I'm very happy with pyright. Most bug reports are fixed within a week and new peps/features are added very rapidly usually before pep is accepted (under experimental flag). Enough that I ended up dropping pylint and consider pyright enough for lint purposes as well. The most valuable lints for my work require good multi-file/semantic analysis and pylint had various false positives.

Main tradeoff is this only works if your codebase/core dependencies are typed. For a while that was not true and we used pylint + pyright. Eventually most of our code is typed and we added type stubs for our main untyped dependencies.

edit: Also on pylint, it did work well mostly. tensorflow was main library that created most false positives. Other thing I found awkward was occasionally pylint produces non-deterministic lints on my codebase.

Uv is installer not a build backend. It’s similar to pip. If you install library with uv it will call backend like setuptools as needed. It is not a replacement for setuptools.

If I assume you mean LLM like models similar to chatgpt that is pretty debated in the community. Several years ago many people in ML community believed we were at plateau and that throwing more compute/money would not give significant improvements. Well then LLMs did much better than expected as they scaled up and continue to iterate now on various benchmarks.

So are we now at performance plateau? I know people at openai like places that think AGI is likely in next 3-5 years and is mostly scaling up context/performance/a few other key bets away. I know others who think that is unlikely in next few decades.

My personal view is I would expect 100x speed up to make ML used even more broadly and to allow more companies outside big players to have there own foundation models tuned for their use cases or other specialized domain models outside language modeling. Even now I still see tabular datasets (recommender systems, pricing models, etc) as most common to work in industry jobs. As for impact 100x compute will have for leading models like openai/anthropic I honestly have little confidence what will happen.

The rest of this is very speculative and not sure of, but my personal gut is we still need other algorithmic improvements like better ways to represent storing memory that models can later query/search for, but honestly part of that is just math/cs background in me not wanting everything to end up being hardware problem. Other part is I’m doubtful human like intelligence is so compute expensive and we can’t find more cost efficient ways for models to learn but maybe our nervous system is just much faster at parallel computation?

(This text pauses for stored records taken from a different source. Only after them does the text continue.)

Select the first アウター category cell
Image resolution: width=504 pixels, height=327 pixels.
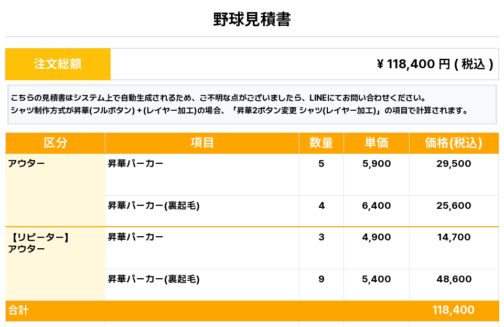point(26,164)
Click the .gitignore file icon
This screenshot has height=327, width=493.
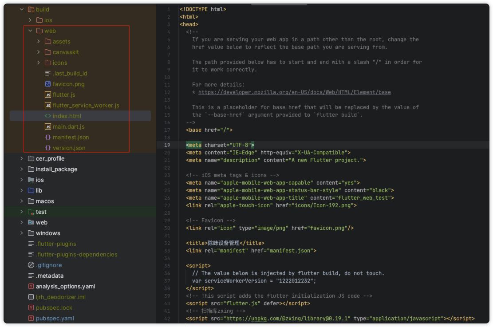pos(31,265)
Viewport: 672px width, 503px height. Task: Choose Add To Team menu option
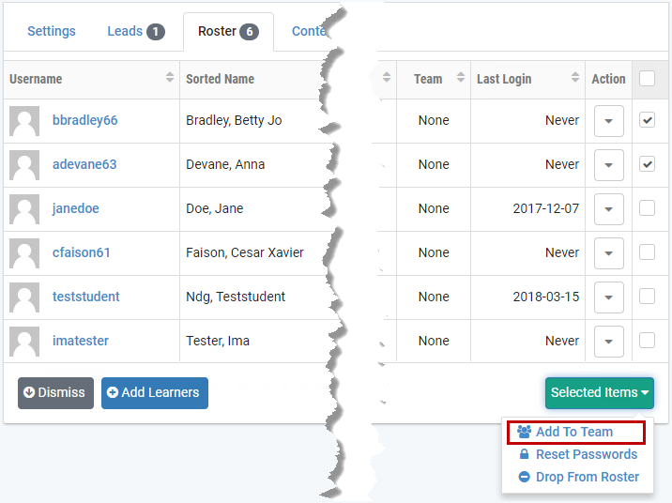point(574,432)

My experience working on ml at couple faang like companies is gpus actually tend to be too fast compute wise and often models are unable to come close to theoretical nvidia flops numbers. In that very frequently bottlenecks from profiling are elsewhere. It is very easy to have your data reading code be bottleneck. I have seen some models where our networking was bottleneck and could not keep up with the compute and we had adjust model architecture in ways to reduce amount of data transferred in training steps across the cluster. Or maybe you have gpu memory bandwidth as bottleneck. Key idea in flash attention work is optimizing attention kernels to lower amount of vram usage and stick to smaller/faster sram. This is valuable work, but is also kind of work that is pretty rare engineer I have worked with would have cuda kernel experience to create custom efficient kernels. Some of the models I train use a lot of sparse tensors as features and tensorflow’s sparse gpu kernel is rather bad with many operations either falling back to cpu or sometimes I have had gpu sparse kernel that was slower than cpu equivalent kernel. Several times densifying and padding tensors with large fraction of 0’s was faster than using sparse kernel.

I’m sure a few companies/models are optimized enough to fit ideal case but it’s rare.

Edit: Another aspect of this is nature of model architecture that are good today is very hardware driven. Major advantage of transformers over recurrent lstm models is training efficiency on gpu. The gap in training efficiency is much more dramatic with gpu than cpu for these two architectures. Similarly other architectures with sequential components like tree structured/recursive dynamic models tend to fit badly for gpu performance wise.

I’ve worked at companies with async training. Async training does help on fault tolerance and also can assist with training thoroughput by being less reliant on slowest machine. It does add meaningful training noise and when we did experiments against sync training we got much more stable results with sync training and some of our less stable models would even sometimes have loss explosions/divergence issues with async training but be fine with sync training.

Although even for async training generally I see dataset just sharded and if worker goes down then shard of data may be loss/skipped not some kind of smarter dynamic file assignment factoring when workers go down. Even basic things like job fails continue from last checkpoint with same dataset state for large epoch is messy when major libraries like tensorflow lack a good dataset checkpointing mechanism.